With the increasing proliferation of information technology, storage requirements have also increased. For modern IT infrastructure, it is not uncommon for an organisation to have multiple levels of storage, some of which may even be offsite. For example, individual employees may have access to a local hard drive on their workstation, and may also be able to access stored content on various servers in the corporate LAN, either through a network drive or through an internal intranet. Much of this content is also backed up according to one or more corporate policies. To enable data recovery in the event of a disaster, the backup itself is often also multi-tiered, with at least one tier of the backup being stored offsite and/or managed by a third party.
The corporate policy is generally administered by specialist IT professionals. In addition to specifying the type of data that is backed up, the life of the backup etc, it also specifies when and how many times a backup is run, that is, the backup schedule. The problem with such a setup is that it is impossible to recover all of the data which is lost in a data recovery event. This can be illustrated more clearly with an example: a typical data backup system backs up data on the hour between 8 am and 8 pm. A system failure occurs at 10:59 am, prior to a backup being run at 11:00 am. A traditional data backup system would only be able to restore data from 10:00 am, resulting in 59 minutes of lost data.

SUMMARY

It is an object of the present invention to provide or ameliorate one or more of the disadvantages of the prior art, or at least provide a useful alternative.
It is an object of embodiments of the present invention to provide a system and method of backing up data that minimizes the data lost in a data recovery event.
It is also an object of embodiments of the present invention to provide a system and method of backing up data that is capable of restoring data in near real time.
According to one aspect of the present invention there is provided a method for recovering data using metadata, the method comprising the steps of:

- receiving, at a storage location, data from a computing application;
- associating, at said storage location, metadata to said data received at said storage location; and
- storing said data and associated metadata in said storage location;
- wherein said data stored in said storage location is identifiable by said computing application using said metadata, thereby to recover said data in response to a data recovery event.

According to another aspect of the present invention there is provided a system for recovering data using metadata, said system having a storage location for receiving data from a computing application, said storage location comprising:

- a receiver for receiving said data from said computing application;
- a processor for associating metadata to said data received at said storage location;
- memory for storing said data and associated metadata; and
- a transmitter for transmitting said data from said server location to said computing application;
- wherein said data stored in said storage location is identifiable by said computing application using said metadata, thereby to recover said data in response to a data recovery event.

Preferably, the computing application is executable on a consumer device. The data is preferably rebuilt on the consumer device in near real-time. Preferably, the consumer device is one of: a personal computer; a mobile telephone, a tablet or a like device adapted for communication on a data network.
The data recovery event preferably comprises a disaster event resulting in loss of data. Preferably, in the data recovery event, the metadata is extracted from the storage location and transmitted to a data recovery system for analysis.

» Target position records
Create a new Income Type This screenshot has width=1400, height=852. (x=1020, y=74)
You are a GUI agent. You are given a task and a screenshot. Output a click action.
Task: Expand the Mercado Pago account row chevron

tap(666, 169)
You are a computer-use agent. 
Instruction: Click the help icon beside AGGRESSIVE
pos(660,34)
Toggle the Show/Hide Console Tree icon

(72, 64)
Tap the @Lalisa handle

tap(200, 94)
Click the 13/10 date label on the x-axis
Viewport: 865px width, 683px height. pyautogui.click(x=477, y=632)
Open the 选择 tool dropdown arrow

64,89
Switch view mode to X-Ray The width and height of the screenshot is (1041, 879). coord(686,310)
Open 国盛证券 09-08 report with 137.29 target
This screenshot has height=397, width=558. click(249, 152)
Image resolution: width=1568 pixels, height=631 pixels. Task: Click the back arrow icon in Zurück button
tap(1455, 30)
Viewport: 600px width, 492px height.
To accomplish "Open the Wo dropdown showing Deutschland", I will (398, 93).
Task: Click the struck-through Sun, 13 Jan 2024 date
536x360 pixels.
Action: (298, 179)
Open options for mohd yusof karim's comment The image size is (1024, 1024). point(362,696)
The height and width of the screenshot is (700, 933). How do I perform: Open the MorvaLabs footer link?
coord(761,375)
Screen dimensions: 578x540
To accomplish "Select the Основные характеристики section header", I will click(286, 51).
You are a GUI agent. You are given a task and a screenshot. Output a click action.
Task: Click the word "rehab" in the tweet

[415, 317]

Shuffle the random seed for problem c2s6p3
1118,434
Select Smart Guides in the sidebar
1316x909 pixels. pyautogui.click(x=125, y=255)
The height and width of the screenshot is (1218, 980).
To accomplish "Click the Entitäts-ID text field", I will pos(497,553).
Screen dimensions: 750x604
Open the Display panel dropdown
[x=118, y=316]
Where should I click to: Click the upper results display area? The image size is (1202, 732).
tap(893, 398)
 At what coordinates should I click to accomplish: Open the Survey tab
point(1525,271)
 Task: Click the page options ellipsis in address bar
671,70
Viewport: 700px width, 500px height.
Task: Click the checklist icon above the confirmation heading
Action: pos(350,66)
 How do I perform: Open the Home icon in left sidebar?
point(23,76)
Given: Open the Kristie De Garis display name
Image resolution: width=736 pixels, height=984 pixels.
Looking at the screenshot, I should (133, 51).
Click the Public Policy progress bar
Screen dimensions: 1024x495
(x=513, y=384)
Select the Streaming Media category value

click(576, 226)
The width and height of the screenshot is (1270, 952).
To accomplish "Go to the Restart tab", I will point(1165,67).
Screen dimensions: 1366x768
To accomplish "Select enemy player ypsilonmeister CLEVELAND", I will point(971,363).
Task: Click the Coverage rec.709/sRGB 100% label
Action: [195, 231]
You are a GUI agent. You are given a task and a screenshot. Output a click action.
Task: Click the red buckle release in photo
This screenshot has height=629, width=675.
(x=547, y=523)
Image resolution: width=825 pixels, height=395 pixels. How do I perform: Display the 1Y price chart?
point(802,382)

» PROBLEMS
a - Could you echo the data recovery passage from "- a receiver" to "a data network."?
b - Can you proceed with the data recovery passage, picking up right after its final sentence?
You won't need these lines for anything.

» ANSWERS TO THE PROBLEMS
a -
- a receiver for receiving said data from said computing application;
- a processor for associating metadata to said data received at said storage location;
- memory for storing said data and associated metadata; and
- a transmitter for transmitting said data from said server location to said computing application;
- wherein said data stored in said storage location is identifiable by said computing application using said metadata, thereby to recover said data in response to a data recovery event.

Preferably, the computing application is executable on a consumer device. The data is preferably rebuilt on the consumer device in near real-time. Preferably, the consumer device is one of: a personal computer; a mobile telephone, a tablet or a like device adapted for communication on a data network.

b -
Preferably, the data recovery system rebuilds the data on the consumer device by identifying the data based on the analysis of the metadata. The data is preferably rebuilt with the metadata associated thereto. Preferably, the “associating” comprises appending the metadata to the data.
The storage location is preferably located remotely with respect to the consumer device.
Further features and aspects of example implementations are described in additional detail below with reference to the appended Figures.

BRIEF DESCRIPTION OF THE DRAWINGS

The present invention will now be described in a non-limiting manner with respect to a preferred embodiment in which:

FIG. 1 is an overview of a system for restoring data using metadata according to one aspect of the present invention;

FIG. 2 a is a schematic diagram of metadata being appended to a data file according to one aspect of the present invention;

FIG. 2 b is a schematic diagram of metadata being extracted from a data file according to one aspect of the present invention; and

FIG. 3 is a flow diagram showing logical steps of a method for restoring metadata according to one aspect of the present invention.

DETAILED DESCRIPTION OF PREFERRED EMBODIMENTS

Described herein are various systems and methods for backing up data. In overview, when data is backed up at a storage location, it is associated with metadata that is configured to identify the data. If the data on the consumer system is corrupted or otherwise damaged, it can be restored by accessing the backed up data at the storage location. According to embodiments of the present invention, a storage system accesses the metadata to identify the data to be restored, and forwards it on to the consumer system.
Referring to FIG. 1, the system 100 for recovering data using metadata includes a receiver 102 for receiving data from a computing application 104 at a storage location 106, which includes a processor 108 for associating metadata with the received data. The storage location also includes a memory 110 for storing the data and associated metadata, and a transmitter 112 for transmitting the data from the storage location 106 to the computing application 104. The data stored in the storage location 106 is identifiable by the computing application 104 using the metadata, and is thereby recoverable in response to a data recovery event.
The term “data”, as used herein, includes electronic information commonly used in an IT environment. Such electronic information also known as a “file”, and may be a document, spreadsheet, brochure, presentation, email or the like. Throughout this specification and in the claims, the terms “data” and “file” will be used interchangeably.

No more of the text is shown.